TASK INSTRUCTIONS
Each line in the listing below that contains "computer" should be returned.

::::

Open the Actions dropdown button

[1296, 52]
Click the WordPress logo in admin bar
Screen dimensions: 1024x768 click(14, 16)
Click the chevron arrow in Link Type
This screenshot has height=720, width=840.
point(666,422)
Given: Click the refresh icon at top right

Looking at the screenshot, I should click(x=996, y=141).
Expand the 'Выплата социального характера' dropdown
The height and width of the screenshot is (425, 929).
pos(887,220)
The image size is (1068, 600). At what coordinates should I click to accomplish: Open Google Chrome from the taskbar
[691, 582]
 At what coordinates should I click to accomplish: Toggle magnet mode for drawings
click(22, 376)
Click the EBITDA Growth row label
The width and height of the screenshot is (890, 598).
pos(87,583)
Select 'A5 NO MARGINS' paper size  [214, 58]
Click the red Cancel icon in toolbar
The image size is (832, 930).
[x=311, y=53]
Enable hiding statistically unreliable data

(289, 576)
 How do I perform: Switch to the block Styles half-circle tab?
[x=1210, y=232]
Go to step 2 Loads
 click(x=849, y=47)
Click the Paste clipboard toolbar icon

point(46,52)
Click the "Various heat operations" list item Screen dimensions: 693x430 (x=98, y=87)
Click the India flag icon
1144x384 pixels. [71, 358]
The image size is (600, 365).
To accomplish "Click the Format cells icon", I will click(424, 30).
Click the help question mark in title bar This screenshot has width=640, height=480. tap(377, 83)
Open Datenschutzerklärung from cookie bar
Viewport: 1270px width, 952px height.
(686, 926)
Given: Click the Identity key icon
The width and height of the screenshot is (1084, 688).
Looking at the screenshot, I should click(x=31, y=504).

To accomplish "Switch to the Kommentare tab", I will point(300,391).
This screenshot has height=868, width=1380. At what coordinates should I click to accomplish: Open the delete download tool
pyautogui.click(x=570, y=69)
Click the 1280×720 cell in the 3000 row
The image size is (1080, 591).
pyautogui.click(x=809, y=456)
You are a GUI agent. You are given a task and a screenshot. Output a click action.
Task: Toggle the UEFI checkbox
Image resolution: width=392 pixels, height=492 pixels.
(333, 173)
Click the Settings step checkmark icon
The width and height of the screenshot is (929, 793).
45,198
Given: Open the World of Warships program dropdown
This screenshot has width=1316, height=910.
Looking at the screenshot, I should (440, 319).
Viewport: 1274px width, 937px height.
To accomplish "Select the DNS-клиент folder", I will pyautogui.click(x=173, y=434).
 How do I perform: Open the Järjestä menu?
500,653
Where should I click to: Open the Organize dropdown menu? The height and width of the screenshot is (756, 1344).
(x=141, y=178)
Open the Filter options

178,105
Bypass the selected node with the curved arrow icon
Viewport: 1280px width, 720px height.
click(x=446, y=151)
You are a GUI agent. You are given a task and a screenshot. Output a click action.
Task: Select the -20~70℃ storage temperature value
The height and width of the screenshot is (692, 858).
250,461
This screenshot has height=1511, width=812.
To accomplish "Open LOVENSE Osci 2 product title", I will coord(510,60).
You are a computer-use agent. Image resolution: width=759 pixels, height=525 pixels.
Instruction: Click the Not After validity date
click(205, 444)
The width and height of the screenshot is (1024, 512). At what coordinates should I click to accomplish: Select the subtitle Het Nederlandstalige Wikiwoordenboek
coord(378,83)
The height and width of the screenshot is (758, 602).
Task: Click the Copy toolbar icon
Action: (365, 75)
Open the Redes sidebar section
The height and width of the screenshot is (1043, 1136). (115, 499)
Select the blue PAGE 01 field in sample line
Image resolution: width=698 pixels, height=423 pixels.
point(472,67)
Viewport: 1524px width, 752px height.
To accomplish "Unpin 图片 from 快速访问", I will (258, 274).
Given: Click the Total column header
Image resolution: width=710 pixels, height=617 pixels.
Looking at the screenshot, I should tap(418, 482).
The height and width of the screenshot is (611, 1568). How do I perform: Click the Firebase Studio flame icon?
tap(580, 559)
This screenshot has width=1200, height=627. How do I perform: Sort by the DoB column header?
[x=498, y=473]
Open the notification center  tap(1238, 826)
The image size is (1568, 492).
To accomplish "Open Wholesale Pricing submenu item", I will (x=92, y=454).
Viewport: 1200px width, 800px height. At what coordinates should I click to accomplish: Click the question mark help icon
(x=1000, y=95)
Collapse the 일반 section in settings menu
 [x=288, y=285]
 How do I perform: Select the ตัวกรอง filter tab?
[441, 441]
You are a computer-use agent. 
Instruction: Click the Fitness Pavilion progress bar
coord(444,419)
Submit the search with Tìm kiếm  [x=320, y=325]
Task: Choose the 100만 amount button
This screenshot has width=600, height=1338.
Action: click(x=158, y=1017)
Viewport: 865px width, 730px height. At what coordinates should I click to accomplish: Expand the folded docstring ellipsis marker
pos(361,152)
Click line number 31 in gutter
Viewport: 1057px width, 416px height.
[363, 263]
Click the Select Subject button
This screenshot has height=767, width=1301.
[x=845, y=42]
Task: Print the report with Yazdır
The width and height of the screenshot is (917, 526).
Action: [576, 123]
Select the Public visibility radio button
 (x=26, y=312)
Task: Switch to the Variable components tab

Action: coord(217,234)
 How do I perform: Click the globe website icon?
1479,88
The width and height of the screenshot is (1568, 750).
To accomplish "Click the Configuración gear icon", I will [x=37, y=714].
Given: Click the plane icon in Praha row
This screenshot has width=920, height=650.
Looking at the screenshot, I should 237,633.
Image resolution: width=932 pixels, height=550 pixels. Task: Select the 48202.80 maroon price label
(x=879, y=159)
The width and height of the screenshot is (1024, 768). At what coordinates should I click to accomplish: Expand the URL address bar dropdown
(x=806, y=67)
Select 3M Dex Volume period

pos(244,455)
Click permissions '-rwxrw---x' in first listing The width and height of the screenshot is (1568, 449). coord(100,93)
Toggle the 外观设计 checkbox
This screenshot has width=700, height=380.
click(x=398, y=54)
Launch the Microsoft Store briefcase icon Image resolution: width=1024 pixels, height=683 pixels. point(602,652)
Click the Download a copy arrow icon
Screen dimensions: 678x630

::::

RESULT OF THE TASK
You are a computer-use agent. Image resolution: width=759 pixels, height=525 pixels.
You are a computer-use agent. 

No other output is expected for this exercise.